Could demons do the same thing then? Did they do the same thing? He had no idea. He could very easily imagine a demonic pact marking a soul, and he didn’t like that idea since he would come back to life again and again with the same mark. Something told him that at least with demons, though, such a thing would be voluntary, unlike the faerie that took whatever amused it.
Why would it have to be a contract, though? He wondered in the quiet moments where they traveled. Demons are evil, selfish monsters. It can’t be a sense of honor or fair play that holds them back. They were good questions, but he had no answers to go with them.
He didn’t find any great new evil that he imagined either. If it was there, he didn’t find it on this trip. Oh, there were a few people with auras dark enough that they had to be murderers or worse.

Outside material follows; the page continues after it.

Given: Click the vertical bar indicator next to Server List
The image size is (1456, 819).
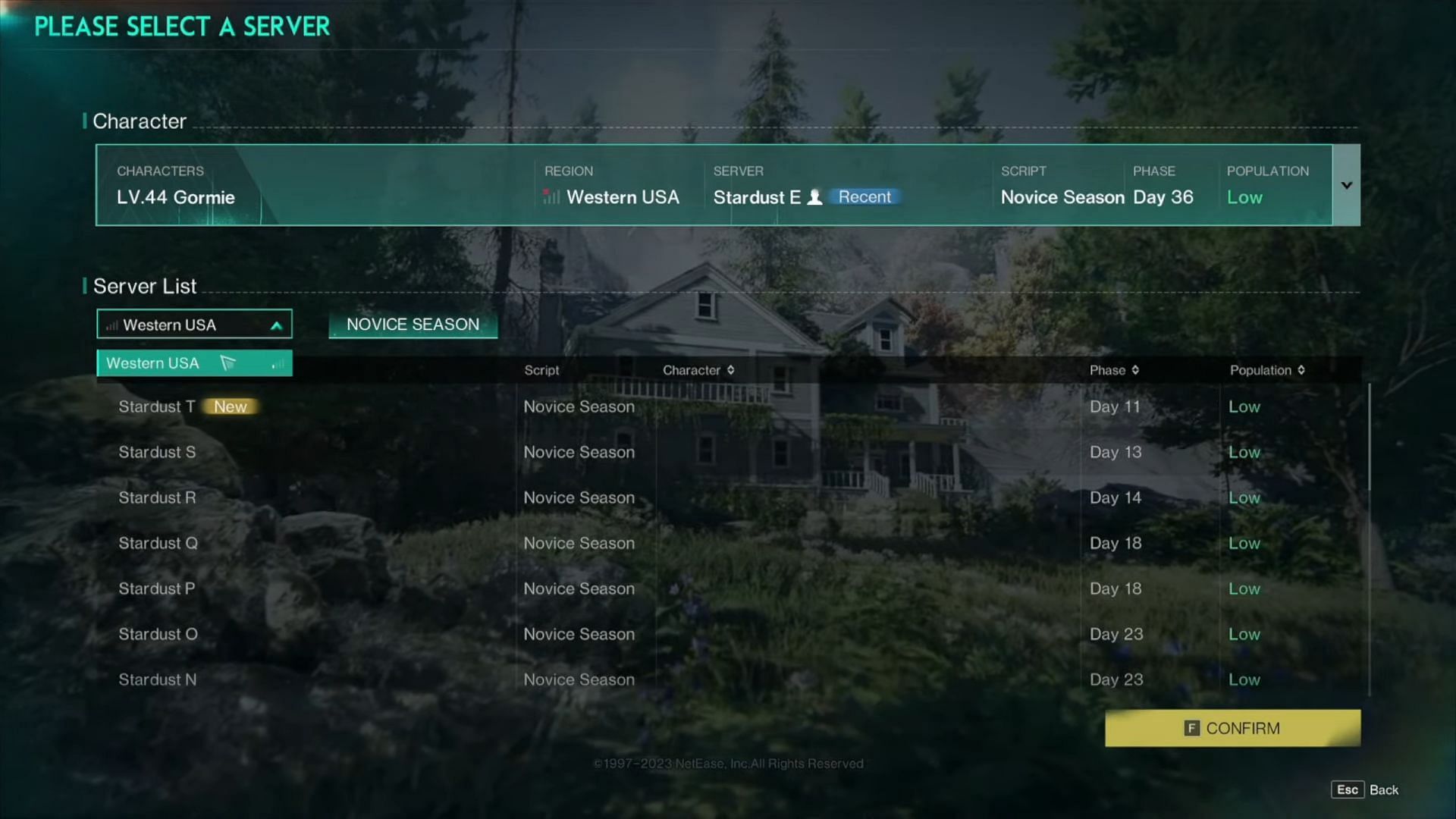Looking at the screenshot, I should (x=84, y=286).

With his recently blurred vision, Simon couldn’t say for sure what all their crimes were, but he wasn’t here to enforce the law, and if he tried, he doubted that the Queen’s soldiers would see things his way.
Instead of righting wrongs, they stayed just long enough for Varten to see the waves and taste the local cuisine, but that was all. He didn’t think anything he did here would ripple, given how little interaction he’d had with this part of the world ever since he’d erased the whole timeline involving his son, but he wasn’t about to chance things.
“How do you know so much about this place if you’ve never been here?” Varten asked him one day as Simon was explaining the meaning of a mosaic on the temple of the sea, and got lost in a whole tangent about the cost of blue pigments.
“They’re called books,” he lied, “And one day you’ll see they’re even more important than a sword in what we do.”
“Is that how you learned to speak their tongue, too?” his squire asked skeptically. “From books?”
Actually, that was a magic potion given to me by a goddess, Simon thought before answering, “I know you can’t understand what they’re saying, but every merchant I talk to complains about my accent. I know the basics, but not the rhythm, and that as much as the way we’re dressed marks us as foreigners.”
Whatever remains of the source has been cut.